Roxsana Hernandez, a transgender woman from Honduras, died in ICE custody after crossing the border. The Transgender Law Center says her death was preventable.
Gabriela Hernandez, executive director of the nonprofit New Mexico Dream Team, holds up an image of Roxsana Hernandez outside an ICE office in Albuquerque on June 6, 2018.
Gabriela Hernandez, executive director of the nonprofit New Mexico Dream Team, holds up an image of Roxsana Hernandez outside an ICE office in Albuquerque on June 6, 2018.Mary Hudetz / AP file

Roxsana Hernandez, a 33-year-old transgender woman from Honduras, died in U.S. detention in May just weeks after requesting asylum at the U.S. border. Now, six months later, an independent autopsy report has found that she suffered “physical abuse” before her death.

The report by Dr. Kris Sperry, a forensic pathologist from Georgia, found that Hernandez had “deep bruising” to the chest wall and “deep contusions extending on to the back.” Sperry also found that Hernandez’s wrists exhibited bruises “typical of handcuff injuries.”

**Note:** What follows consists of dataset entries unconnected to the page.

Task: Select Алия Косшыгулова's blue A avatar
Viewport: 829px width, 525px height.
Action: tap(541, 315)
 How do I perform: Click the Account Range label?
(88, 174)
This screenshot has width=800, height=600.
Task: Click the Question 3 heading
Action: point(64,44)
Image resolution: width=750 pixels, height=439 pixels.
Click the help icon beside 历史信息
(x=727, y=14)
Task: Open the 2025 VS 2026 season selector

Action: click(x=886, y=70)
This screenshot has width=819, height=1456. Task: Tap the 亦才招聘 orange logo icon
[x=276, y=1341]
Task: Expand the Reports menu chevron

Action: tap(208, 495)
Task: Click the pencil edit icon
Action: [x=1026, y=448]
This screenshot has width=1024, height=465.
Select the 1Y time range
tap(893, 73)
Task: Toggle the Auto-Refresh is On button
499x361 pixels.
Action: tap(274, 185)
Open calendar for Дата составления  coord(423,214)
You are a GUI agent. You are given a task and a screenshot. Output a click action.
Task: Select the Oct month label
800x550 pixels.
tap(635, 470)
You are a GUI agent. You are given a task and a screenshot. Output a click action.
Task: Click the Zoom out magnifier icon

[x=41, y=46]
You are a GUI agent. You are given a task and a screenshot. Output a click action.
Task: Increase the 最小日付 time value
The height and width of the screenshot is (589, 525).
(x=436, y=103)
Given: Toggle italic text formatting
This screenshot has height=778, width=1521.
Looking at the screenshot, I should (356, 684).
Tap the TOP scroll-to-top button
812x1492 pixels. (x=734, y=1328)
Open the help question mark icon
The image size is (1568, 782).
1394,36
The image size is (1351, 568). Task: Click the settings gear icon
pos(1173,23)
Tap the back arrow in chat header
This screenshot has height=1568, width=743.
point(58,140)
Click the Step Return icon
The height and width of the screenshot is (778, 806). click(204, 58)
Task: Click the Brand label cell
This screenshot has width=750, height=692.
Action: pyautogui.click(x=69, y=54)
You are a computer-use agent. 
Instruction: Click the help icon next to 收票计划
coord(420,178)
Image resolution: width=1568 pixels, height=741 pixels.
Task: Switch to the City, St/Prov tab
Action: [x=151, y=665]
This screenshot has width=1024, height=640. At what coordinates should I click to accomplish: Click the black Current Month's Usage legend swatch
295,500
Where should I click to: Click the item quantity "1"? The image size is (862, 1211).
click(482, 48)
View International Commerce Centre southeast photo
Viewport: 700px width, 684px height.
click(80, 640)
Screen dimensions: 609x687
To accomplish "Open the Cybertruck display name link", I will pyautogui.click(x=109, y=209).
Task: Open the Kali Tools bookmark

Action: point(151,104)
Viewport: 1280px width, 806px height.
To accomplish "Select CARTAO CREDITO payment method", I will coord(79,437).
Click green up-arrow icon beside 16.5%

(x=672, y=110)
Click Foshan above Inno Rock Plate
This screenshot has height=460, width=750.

In a statement on May 25, the day Hernandez died in a New Mexico hospital, ICE gave the preliminary cause of death as cardiac arrest, adding that that finding was pending an autopsy by the New Mexico medical examiner’s office. That autopsy report has not been released.

Image: Roxsana Hernandez
Roxsana Hernandez, right, a transgender woman who was part of the caravan of Central American migrants, died in ICE custody at a hospital in Albuquerque, New Mexico on May 25, 2018.Annie Rose Ramos

The Transgender Law Center, a nonprofit civil rights group that hired Sperry to conduct the autopsy, and Andrew Free, a civil rights attorney hired by the Hernandez family, said in a statement Monday that Hernandez died from dehydration and complications related to being HIV positive.

"Her death was entirely preventable," they said.

A spokesperson for ICE denied any allegation that Hernandez had been abused while in the agency's custody.

The spokesperson, Danielle Bennett, said in an email that while the agency "cannot speak to the validity of the private autopsy," a review of Hernandez’s death conducted by ICE's Health Service Corps confirmed that she had a history of untreated HIV.

Bennett said that no one at the two hospitals where Hernandez was treated had raised "any issues of suspected physical abuse." She added that the agency would continue to review the case.

Free said he has made Freedom of Information Requests regarding Hernandez's treatment in detention, and said her family was considering a wrongful death suit depending on the response.

Sperry, who was paid by Free's firm to conduct the autopsy, abruptly retired as Georgia's chief medical examiner in 2015 after The Atlanta Journal-Constitution, in a review of more than five dozen private cases Sperry worked on while employed by the state, found that he had been accused of "tailoring conclusions to suit his paying customers" in a number of cases.

Hernandez’s family in Honduras, in a statement released through the Transgender Law Center, criticized Roxsana’s treatment while in U.S. custody, saying that she had fled Honduras because of an epidemic of transphobic violence there and was "looking for a better life."

“Now all we have left with is the hope that we can see justice for her," the family said. "Justice for Roxsana.”

Nine detainees died in ICE custody in fiscal year 2018, which ended on Sept. 30, and two have died so far in fiscal year 2019, which started last month, according to ICE’s website.